Excerpt provided:
*** Begin section ***

SEWELL v. THE STATE.

31875.

Supreme Court of Georgia.

Submitted January 25, 1977.

Decided February 23, 1977.

Rehearing Denied March 9, 1977.

Gilbert H. Deitch, Michael Clutter, for appellant.

Hinson McAuliffe, Solicitor, Leonard W. Rhodes, Assistant Solicitor, for appellee.

NICHOLS, Chief Justice.

Appellant is the operator of an adult book store located in Fulton County. He was arrested after selling a magazine called Hot and Sultry and an artificial vagina to a law enforcement officer. At the time of his arrest several other artificial sexual devices on display were seized. He was tried and convicted of violating Code Ann. § 26-2101 (c), which provides: "Additionally, any device designed or marketed as useful primarily for the stimulation of human genital organs is obscene material under this section."

1. The first enumeration of error contends the above-quoted statute is unconstitutional for vagueness and overbreadth. Georgia's obscenity statute has previously withstood the same attacks made here. The 1975 amendment to this section (Ga. L. 1975, p. 498), simply defined in more definite terms what had been previously referred to as "material," and made no substantive change so as to require a new determination as to the constitutional issues sought to be raised. Dyke v. State, 232 Ga. 817 (I) (209 SE2d 166) (1974) and cits. There is no merit in this enumeration of error.

2. The second enumeration of error contends it was error to overrule the motion to suppress because the evidence was seized without a warrant. The arresting officer testified that all the "material" confiscated was displayed in a glass case in plain view for everyone who walked in to see. The seizure here comes within the plain view doctrine as held in State v. Swift, 232 Ga. 535 (2) (207 SE2d 459) (1974), quoting from Brisendine v. State, 130 Ga. App. 249 (1) (203 SE2d 308) (1973). The trial court did not err in overruling the motion to suppress.

*** End section ***

Listed records:
*** Begin section ***

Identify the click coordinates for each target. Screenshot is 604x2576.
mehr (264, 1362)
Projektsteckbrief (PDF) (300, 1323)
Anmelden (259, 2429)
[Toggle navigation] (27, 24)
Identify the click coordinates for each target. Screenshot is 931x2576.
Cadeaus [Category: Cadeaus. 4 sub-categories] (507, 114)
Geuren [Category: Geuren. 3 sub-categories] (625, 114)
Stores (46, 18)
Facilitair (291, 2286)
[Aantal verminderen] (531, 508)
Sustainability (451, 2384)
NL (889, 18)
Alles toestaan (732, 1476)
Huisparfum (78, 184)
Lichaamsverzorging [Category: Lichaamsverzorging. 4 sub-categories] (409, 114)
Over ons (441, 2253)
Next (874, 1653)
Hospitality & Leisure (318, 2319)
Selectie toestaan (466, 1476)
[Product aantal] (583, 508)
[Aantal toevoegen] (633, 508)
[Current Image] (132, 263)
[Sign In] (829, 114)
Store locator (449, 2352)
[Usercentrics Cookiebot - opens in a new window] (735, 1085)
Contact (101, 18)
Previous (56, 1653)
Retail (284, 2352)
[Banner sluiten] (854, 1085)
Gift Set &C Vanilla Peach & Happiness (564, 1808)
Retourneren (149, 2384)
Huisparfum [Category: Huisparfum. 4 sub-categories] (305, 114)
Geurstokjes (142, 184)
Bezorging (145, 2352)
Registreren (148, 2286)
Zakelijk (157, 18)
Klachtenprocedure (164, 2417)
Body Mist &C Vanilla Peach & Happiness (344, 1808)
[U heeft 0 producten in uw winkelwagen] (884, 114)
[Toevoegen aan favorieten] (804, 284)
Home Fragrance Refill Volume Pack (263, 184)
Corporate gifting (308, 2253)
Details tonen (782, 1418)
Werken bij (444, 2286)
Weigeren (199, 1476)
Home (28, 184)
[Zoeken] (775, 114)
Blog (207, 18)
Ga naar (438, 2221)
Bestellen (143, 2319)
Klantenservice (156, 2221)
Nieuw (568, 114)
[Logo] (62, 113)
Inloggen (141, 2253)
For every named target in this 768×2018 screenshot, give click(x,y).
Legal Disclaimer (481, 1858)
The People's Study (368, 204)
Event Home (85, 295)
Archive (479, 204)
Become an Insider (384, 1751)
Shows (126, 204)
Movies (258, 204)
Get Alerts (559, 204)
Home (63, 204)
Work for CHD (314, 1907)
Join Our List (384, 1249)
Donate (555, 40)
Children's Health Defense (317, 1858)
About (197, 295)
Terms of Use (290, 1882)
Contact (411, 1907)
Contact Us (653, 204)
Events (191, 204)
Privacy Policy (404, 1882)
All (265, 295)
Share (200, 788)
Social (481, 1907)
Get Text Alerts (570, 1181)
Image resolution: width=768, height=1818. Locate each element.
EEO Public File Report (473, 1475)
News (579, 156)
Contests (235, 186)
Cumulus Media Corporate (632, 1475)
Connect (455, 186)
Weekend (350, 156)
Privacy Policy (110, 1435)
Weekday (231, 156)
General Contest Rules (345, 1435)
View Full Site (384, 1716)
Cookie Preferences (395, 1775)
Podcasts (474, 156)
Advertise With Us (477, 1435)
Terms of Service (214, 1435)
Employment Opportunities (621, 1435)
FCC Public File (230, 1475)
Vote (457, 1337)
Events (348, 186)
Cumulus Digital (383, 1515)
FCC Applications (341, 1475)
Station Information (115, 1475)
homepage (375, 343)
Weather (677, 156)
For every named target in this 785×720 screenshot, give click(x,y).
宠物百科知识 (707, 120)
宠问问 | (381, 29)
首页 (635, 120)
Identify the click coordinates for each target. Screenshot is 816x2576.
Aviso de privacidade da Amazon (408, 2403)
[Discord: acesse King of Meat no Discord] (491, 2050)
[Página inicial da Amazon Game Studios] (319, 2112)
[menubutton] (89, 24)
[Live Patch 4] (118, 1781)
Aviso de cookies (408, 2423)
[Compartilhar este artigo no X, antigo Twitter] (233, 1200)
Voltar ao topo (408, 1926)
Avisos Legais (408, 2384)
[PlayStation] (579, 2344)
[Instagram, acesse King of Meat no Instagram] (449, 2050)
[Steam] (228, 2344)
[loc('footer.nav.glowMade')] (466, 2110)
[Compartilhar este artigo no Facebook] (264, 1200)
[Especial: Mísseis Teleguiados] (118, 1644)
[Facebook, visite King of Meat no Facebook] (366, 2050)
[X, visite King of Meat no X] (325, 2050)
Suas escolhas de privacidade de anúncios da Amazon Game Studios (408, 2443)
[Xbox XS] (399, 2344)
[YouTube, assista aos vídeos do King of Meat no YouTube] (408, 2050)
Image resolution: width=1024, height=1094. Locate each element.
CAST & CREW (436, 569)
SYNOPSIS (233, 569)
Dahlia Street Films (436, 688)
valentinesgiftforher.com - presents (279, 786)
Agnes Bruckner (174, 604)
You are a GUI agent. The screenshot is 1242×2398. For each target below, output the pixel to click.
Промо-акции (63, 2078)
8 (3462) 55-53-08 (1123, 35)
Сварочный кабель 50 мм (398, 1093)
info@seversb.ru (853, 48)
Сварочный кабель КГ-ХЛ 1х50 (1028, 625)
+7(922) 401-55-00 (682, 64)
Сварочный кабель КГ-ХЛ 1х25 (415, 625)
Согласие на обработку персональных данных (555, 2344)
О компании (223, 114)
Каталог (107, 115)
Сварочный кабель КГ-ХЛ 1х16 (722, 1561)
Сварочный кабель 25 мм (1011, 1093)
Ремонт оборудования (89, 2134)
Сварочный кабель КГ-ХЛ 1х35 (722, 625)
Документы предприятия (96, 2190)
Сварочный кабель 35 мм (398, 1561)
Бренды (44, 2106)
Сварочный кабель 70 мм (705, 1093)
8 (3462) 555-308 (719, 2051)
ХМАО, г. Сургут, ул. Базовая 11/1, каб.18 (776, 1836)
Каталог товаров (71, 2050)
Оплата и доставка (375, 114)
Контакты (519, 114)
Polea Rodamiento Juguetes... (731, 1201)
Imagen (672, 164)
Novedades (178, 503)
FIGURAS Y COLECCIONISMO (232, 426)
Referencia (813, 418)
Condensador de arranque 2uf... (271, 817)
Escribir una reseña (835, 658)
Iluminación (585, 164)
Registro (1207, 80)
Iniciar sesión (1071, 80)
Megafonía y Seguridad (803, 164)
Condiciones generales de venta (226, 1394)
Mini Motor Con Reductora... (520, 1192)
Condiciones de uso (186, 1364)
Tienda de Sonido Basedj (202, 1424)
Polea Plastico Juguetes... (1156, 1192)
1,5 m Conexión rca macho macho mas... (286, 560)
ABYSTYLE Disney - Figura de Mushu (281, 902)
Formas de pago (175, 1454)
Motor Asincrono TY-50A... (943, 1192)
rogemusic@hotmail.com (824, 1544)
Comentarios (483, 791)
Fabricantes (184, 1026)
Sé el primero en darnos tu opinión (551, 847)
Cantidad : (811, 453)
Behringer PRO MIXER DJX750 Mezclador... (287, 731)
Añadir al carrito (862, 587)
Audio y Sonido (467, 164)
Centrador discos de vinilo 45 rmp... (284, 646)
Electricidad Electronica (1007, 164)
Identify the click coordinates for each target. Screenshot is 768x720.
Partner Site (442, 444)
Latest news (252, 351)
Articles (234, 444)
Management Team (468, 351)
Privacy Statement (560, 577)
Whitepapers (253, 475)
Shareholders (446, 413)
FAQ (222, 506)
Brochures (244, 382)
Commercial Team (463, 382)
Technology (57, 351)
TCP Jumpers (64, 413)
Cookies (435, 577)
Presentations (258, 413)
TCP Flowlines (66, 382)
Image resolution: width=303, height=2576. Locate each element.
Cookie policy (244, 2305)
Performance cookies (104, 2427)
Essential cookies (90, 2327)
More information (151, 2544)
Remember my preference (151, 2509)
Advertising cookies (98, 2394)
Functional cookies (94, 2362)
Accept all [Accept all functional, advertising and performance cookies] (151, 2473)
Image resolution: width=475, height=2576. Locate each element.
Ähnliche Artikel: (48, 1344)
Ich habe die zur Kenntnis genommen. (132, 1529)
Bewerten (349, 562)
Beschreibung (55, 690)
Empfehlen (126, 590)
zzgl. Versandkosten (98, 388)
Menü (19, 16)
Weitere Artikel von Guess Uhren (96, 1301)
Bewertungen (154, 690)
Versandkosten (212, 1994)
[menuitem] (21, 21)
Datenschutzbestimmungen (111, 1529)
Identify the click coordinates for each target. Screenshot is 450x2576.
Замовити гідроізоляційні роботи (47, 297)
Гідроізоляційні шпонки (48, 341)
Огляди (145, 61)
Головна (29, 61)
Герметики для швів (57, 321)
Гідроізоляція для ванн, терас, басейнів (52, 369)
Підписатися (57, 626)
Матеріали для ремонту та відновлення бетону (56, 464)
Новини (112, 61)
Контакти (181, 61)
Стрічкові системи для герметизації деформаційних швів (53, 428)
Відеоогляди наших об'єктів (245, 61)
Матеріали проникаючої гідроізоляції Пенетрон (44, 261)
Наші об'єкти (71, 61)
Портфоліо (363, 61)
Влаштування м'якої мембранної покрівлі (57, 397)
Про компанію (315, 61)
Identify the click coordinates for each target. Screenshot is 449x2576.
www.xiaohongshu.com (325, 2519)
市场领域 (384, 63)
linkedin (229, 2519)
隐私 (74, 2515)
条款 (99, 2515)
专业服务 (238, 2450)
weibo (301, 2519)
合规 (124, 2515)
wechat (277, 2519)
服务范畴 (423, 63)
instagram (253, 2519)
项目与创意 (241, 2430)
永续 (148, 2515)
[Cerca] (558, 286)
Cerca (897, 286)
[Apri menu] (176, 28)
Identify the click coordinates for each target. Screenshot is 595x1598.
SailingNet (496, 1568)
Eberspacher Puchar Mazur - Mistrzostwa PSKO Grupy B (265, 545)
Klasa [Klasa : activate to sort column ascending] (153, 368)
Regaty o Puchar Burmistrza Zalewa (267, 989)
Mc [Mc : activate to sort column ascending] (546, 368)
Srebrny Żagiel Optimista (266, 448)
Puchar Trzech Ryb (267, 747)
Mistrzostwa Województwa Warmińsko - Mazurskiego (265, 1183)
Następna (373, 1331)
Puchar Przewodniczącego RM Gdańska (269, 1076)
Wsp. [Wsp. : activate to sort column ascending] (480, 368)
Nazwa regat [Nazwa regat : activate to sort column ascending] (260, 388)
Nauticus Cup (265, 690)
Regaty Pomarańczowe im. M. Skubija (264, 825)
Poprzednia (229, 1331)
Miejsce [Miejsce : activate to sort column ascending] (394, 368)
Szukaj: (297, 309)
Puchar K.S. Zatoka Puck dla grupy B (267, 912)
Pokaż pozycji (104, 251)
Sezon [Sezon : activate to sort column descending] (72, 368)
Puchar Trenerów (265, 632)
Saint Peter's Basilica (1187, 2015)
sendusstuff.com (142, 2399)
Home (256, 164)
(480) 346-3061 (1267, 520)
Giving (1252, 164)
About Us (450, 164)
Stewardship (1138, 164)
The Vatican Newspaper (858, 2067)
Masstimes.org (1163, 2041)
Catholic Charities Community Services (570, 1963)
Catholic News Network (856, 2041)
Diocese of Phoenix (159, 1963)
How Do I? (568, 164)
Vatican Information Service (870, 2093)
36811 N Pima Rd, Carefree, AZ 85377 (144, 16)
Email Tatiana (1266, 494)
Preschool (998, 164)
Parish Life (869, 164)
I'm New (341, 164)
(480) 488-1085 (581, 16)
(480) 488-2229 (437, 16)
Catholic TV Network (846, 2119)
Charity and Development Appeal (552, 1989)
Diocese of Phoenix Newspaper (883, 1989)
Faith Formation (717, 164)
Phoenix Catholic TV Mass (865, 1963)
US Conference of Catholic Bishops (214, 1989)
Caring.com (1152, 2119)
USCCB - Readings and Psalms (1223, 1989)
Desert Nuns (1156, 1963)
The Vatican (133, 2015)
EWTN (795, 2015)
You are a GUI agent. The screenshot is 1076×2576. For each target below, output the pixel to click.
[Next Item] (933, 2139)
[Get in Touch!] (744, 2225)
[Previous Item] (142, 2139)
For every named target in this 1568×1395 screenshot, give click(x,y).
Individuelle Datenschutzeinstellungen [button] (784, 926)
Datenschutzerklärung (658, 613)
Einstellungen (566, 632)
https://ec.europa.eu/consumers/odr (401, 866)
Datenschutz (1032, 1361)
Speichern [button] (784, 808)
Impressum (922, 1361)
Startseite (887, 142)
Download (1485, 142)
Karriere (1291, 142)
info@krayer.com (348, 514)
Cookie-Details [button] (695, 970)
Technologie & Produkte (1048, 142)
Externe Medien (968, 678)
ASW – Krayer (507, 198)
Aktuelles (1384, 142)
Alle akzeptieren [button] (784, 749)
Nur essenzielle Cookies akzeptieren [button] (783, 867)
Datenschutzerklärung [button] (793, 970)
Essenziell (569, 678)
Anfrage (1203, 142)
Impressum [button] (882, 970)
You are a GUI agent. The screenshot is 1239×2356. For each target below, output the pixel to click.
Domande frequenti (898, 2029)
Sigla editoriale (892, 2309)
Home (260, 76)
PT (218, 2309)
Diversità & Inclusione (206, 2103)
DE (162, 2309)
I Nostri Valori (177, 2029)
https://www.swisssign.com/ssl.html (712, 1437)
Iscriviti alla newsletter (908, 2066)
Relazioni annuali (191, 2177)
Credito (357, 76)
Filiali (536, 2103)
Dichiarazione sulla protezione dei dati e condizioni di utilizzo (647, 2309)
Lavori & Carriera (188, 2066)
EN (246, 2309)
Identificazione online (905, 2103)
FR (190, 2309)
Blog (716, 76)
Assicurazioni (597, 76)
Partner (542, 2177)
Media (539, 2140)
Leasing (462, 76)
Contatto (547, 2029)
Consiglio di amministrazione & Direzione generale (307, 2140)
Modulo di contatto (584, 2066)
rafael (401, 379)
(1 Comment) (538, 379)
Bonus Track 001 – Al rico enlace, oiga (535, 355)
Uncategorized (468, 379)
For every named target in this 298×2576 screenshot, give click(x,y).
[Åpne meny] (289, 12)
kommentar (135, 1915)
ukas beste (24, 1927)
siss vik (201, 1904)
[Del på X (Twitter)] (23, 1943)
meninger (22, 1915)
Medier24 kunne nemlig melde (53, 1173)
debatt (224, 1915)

*** End section ***

List of tasks:
a – Return the passage of the Sewell v. The State opinion from "Supreme Court of" up to and including "Clutter, for appellant.", word for word.
b – Resume the Sewell v. The State opinion from the point where it stops.

Exercise responses:
a –
Supreme Court of Georgia.

Submitted January 25, 1977.

Decided February 23, 1977.

Rehearing Denied March 9, 1977.

Gilbert H. Deitch, Michael Clutter, for appellant.

b –
3. The third and fourth enumerations of error contend the evidence did not support the verdict. We have reviewed the transcript and viewed the exhibits transmitted to this court and find no merit in these enumerations of error.

4. The fifth enumeration of error complains of the charge on constructive knowledge as a violation of constitutional requirements of scienter as set forth in *496 Hamling v. United States, 418 U.S. 87 (94 SC 2887, 41 LE2d 590) (1973). In Hamling, supra, at p. 123, the court held: "It is constitutionally sufficient that the prosecution show that a defendant had knowledge of the contents of the materials he distributed, and that he knew the character and nature of the materials. To require proof of a defendant's knowledge of the legal status of the materials would permit the defendant to avoid prosecution by simply claiming that he had not brushed up on the law. Such a formulation of the scienter requirement is required neither by the language of 18 USC § 1461 nor by the Constitution."

The charge given here was in the exact language of the Code section and did not place a greater burden on appellant than "knowledge of the contents of the materials he distributed." There is no merit in this enumeration of error.

5. The sixth enumeration of error contends the materials are not obscene as a matter of law and are protected expressions under the First and Fourteenth Amendments. It has been held many times by both this court and the United States Supreme Court that obscene material does not come within the protection of the First Amendment.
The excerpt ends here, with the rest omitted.